### What needs to be done
Set the following entries down again exactly, line by line.
====== Supplied information ======
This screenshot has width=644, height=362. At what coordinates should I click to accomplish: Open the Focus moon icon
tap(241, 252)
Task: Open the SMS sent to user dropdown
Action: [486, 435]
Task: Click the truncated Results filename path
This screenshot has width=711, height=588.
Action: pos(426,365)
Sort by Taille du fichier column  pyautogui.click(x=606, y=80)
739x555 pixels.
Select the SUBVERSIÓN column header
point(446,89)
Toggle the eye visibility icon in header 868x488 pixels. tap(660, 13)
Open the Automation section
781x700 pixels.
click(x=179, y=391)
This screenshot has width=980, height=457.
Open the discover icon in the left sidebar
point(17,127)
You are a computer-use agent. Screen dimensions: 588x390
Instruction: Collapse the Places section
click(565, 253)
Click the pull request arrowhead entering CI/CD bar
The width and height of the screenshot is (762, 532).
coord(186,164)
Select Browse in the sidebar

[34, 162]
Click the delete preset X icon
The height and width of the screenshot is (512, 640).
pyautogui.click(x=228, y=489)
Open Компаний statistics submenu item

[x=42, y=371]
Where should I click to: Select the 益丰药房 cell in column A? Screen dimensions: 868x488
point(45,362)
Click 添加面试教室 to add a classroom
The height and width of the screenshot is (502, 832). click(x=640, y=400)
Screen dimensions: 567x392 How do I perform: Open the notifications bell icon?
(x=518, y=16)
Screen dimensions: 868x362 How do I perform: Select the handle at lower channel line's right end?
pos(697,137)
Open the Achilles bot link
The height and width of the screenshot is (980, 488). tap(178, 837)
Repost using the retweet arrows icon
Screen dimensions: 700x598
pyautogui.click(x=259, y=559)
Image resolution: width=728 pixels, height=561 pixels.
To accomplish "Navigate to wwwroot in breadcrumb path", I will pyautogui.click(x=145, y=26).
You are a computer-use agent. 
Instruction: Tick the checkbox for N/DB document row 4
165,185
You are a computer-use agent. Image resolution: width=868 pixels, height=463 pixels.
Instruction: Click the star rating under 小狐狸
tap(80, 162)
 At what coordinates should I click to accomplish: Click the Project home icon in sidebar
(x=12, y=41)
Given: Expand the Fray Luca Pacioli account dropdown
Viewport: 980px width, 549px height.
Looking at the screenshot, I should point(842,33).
======
### Solved exercise
This screenshot has width=644, height=362. At what coordinates should I click to accomplish: Open the Focus moon icon
tap(241, 252)
Task: Open the SMS sent to user dropdown
Action: [486, 435]
Task: Click the truncated Results filename path
This screenshot has width=711, height=588.
Action: pos(426,365)
Sort by Taille du fichier column  pyautogui.click(x=606, y=80)
739x555 pixels.
Select the SUBVERSIÓN column header
point(446,89)
Toggle the eye visibility icon in header 868x488 pixels. tap(660, 13)
Open the Automation section
781x700 pixels.
click(x=179, y=391)
This screenshot has width=980, height=457.
Open the discover icon in the left sidebar
point(17,127)
You are a computer-use agent. Screen dimensions: 588x390
Instruction: Collapse the Places section
click(565, 253)
Click the pull request arrowhead entering CI/CD bar
The width and height of the screenshot is (762, 532).
coord(186,164)
Select Browse in the sidebar

[34, 162]
Click the delete preset X icon
The height and width of the screenshot is (512, 640).
pyautogui.click(x=228, y=489)
Open Компаний statistics submenu item

[x=42, y=371]
Where should I click to: Select the 益丰药房 cell in column A? Screen dimensions: 868x488
point(45,362)
Click 添加面试教室 to add a classroom
The height and width of the screenshot is (502, 832). click(x=640, y=400)
Screen dimensions: 567x392 How do I perform: Open the notifications bell icon?
(x=518, y=16)
Screen dimensions: 868x362 How do I perform: Select the handle at lower channel line's right end?
pos(697,137)
Open the Achilles bot link
The height and width of the screenshot is (980, 488). tap(178, 837)
Repost using the retweet arrows icon
Screen dimensions: 700x598
pyautogui.click(x=259, y=559)
Image resolution: width=728 pixels, height=561 pixels.
To accomplish "Navigate to wwwroot in breadcrumb path", I will pyautogui.click(x=145, y=26).
You are a computer-use agent. 
Instruction: Tick the checkbox for N/DB document row 4
165,185
You are a computer-use agent. Image resolution: width=868 pixels, height=463 pixels.
Instruction: Click the star rating under 小狐狸
tap(80, 162)
 At what coordinates should I click to accomplish: Click the Project home icon in sidebar
(x=12, y=41)
Given: Expand the Fray Luca Pacioli account dropdown
Viewport: 980px width, 549px height.
Looking at the screenshot, I should point(842,33).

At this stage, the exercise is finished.